EXERCISE INSTRUCTIONS:
Starting at the line that holds "Task: Open the share icon on first tweet", quote every line through the end of the records, both boundary lines included. Omit the pictures.

DATA FOR THE TASK:
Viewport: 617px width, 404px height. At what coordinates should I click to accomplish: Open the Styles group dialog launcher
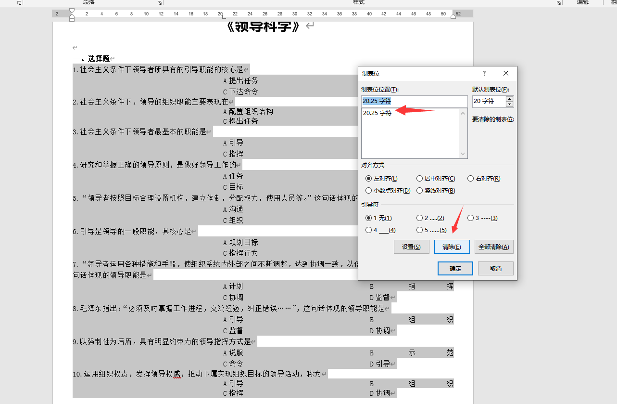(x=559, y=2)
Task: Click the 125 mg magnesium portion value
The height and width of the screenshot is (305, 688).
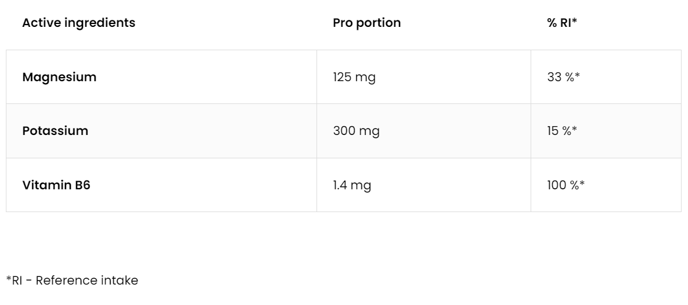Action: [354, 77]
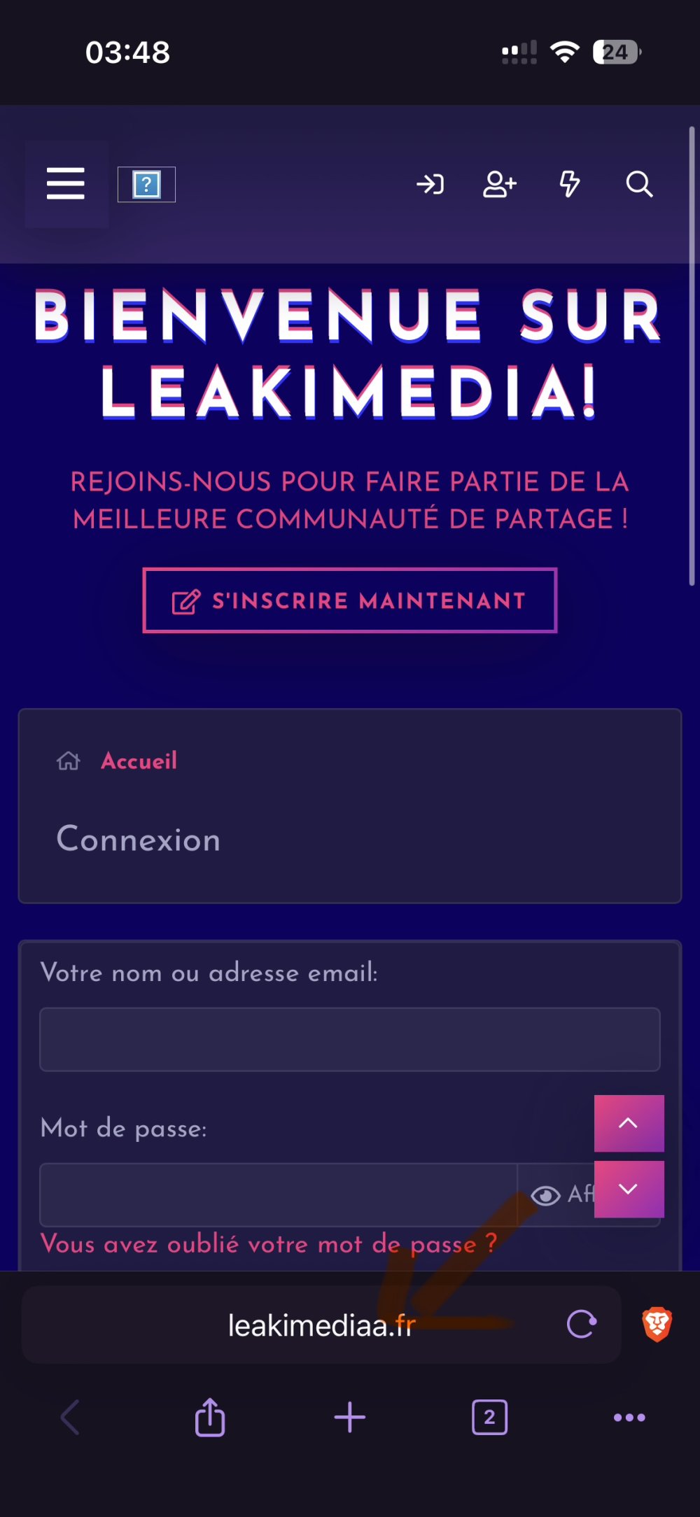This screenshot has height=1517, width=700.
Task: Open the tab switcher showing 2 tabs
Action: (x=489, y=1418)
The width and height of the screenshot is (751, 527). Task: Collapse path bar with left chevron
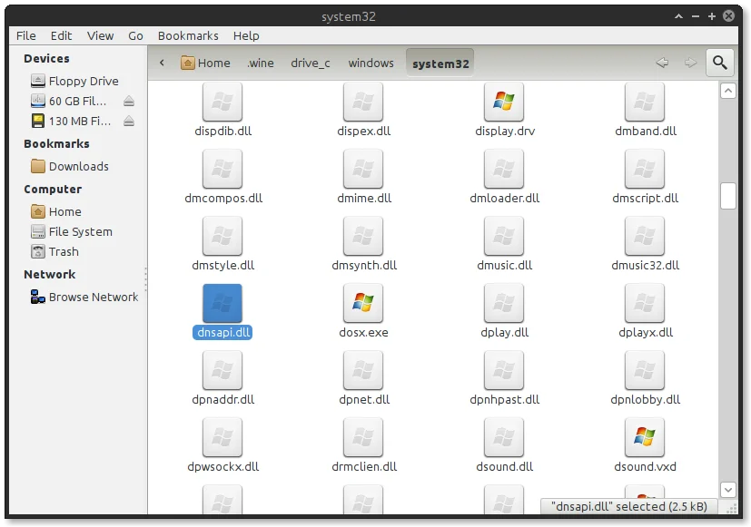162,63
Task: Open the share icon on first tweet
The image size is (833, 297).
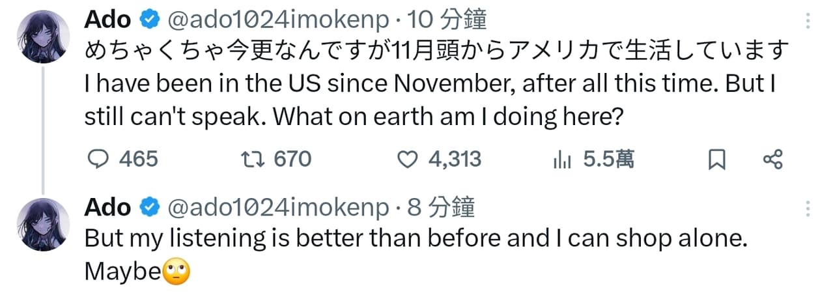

WRITTEN ANSWER:
Task: Open the share icon on first tweet
The image size is (833, 297).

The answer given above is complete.